Philosophical Implications
The Organism is Arbitrary
Why do we privilege the organism's body as the real phenotype? It's just one level. We could equally say cells are individuals and organisms are colonies. Or organisms are components and groups are individuals. Or genes are what matter and bodies are tools. The gene's-eye view is more fundamental because genes are the replicators. Everything else is negotiable.
Free Will and Agency
If organisms are vehicles for genes, where does this leave human agency? Dawkins argues we're not puppets, we have autonomy. But our preferences and behaviors reflect evolutionary history. Understanding this doesn't eliminate free will, but contextualizes it. We're free but not from nothing.
Levels of Selection
The extended phenotype resolves debates about individual vs. group selection. Selection acts on replicators at whatever level they have effects. Usually this is the individual, but not always. Depends on the genes.
Relationship to The Selfish Gene
The Selfish Gene was written for a general audience. The Extended Phenotype is Dawkins' professional book, making the argument rigorous for biologists. He considers it his most important contribution to evolutionary theory, more than The Selfish Gene. It provides the theoretical foundation. The real deal.
Criticisms and Responses
Genetic Determinism criticism says Dawkins ignores environment and development. He responds the extended phenotype explicitly includes environmental effects. Genes interact with environment, he's not denying this.

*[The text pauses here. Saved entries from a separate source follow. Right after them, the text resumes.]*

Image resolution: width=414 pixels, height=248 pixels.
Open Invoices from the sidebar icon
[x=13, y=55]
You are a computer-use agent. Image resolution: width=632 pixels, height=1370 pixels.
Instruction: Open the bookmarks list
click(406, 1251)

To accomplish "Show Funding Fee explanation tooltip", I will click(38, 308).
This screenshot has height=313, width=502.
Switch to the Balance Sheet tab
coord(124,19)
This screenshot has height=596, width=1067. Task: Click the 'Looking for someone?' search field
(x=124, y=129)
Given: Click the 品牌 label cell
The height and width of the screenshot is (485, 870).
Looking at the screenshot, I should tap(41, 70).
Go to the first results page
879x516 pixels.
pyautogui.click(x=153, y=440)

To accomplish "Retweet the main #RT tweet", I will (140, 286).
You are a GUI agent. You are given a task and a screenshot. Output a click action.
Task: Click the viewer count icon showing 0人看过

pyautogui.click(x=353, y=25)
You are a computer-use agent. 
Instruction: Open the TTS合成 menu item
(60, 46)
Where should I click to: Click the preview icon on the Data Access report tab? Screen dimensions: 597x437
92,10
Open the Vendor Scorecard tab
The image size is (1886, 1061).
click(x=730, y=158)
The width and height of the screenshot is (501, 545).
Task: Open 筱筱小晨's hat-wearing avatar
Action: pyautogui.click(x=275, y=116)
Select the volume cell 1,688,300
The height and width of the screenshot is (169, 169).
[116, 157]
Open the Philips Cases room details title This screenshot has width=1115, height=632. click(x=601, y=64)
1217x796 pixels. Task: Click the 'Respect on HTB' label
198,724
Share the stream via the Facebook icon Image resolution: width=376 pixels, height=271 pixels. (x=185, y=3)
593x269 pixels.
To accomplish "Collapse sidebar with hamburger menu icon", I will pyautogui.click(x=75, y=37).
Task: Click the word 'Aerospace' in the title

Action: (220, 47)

Adaptationism criticism says Dawkins assumes everything is adaptive. He responds neutral drift and constraints matter, but selection still shapes most traits. The gene's-eye view helps identify what's being selected.
Reductionism criticism says organisms are more than gene machines. Dawkins responds understanding lower-level mechanisms doesn't negate higher-level phenomena. It's not either/or. Both levels are real.
"We have to learn to think of the organism as merely a unit of importance at a certain level of organization. It is a unit worth thinking about because it happens to be the level at which segregation and recombination of genes take place."
"The beaver's dam, and the caddis larva's case, may properly be regarded as organs of the animal's body. Organs that happen to be outside the main mass of tissue, but that are nevertheless functionally analogous to conventional organs like kidneys or lungs."
"The central theme of this book is that all adaptations are, in this sense, conditional strategies."
This book fundamentally changed how I think about life. The usual view that organisms are the primary agents, trying to survive and reproduce, is backwards. Genes are the protagonists. Organisms are the stage.
This isn't reductionist nihilism. Understanding that we're vehicles for genes doesn't make love, art, or meaning less real. But it does explain why we value what we value, because those preferences helped genes replicate.
The extended phenotype concept is powerful beyond biology. Software, memes, institutions, technologies, all create extended phenotypes. Understanding this helps explain how ideas and innovations spread and evolve.
Most provocative claim is the boundaries of self are arbitrary. My self is a coalition of genes, some more related than others, microbes, and ideas, all in an uneasy alliance. There's no essence, just replicators using vehicles.
Heavy stuff, but liberating once you accept it. Changes everything.